• DESCRIPTION OF THE TASK:
Write out again, exactly, the lines below starting at the one with "[button] (88, 1435)" and ending at the one with "2026-08-26 (1645, 1359)".

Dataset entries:
= = = = =

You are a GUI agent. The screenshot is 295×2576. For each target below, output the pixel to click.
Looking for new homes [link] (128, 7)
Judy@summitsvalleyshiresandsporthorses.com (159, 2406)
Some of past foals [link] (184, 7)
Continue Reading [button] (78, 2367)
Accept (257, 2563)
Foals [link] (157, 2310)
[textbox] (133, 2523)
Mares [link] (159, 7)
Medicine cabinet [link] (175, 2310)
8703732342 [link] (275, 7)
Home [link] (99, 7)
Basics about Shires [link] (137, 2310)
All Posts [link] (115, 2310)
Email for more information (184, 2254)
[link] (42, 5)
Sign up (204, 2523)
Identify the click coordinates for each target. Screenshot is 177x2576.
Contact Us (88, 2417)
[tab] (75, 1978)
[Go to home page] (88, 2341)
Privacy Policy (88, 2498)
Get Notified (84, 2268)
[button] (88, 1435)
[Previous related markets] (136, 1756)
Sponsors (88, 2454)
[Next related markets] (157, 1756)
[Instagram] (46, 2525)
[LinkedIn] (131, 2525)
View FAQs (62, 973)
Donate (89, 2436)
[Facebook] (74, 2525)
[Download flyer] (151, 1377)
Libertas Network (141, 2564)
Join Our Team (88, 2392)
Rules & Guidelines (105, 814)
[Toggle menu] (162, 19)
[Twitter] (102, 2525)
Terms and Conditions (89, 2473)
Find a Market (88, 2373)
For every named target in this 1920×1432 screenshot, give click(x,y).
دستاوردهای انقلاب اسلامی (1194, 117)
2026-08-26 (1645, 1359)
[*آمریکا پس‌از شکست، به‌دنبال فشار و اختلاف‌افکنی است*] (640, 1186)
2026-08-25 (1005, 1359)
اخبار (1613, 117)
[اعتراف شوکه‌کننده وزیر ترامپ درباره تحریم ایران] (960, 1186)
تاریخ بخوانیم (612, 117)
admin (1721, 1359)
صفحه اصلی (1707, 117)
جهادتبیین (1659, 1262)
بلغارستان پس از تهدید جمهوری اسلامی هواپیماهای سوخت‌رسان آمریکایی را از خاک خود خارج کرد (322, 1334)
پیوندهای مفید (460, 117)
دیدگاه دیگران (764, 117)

= = = = =

• ANSWER SPACE:
[button] (88, 1435)
[Previous related markets] (136, 1756)
Sponsors (88, 2454)
[Next related markets] (157, 1756)
[Instagram] (46, 2525)
[LinkedIn] (131, 2525)
View FAQs (62, 973)
Donate (89, 2436)
[Facebook] (74, 2525)
[Download flyer] (151, 1377)
Libertas Network (141, 2564)
Join Our Team (88, 2392)
Rules & Guidelines (105, 814)
[Toggle menu] (162, 19)
[Twitter] (102, 2525)
Terms and Conditions (89, 2473)
Find a Market (88, 2373)
For every named target in this 1920×1432 screenshot, give click(x,y).
دستاوردهای انقلاب اسلامی (1194, 117)
2026-08-26 (1645, 1359)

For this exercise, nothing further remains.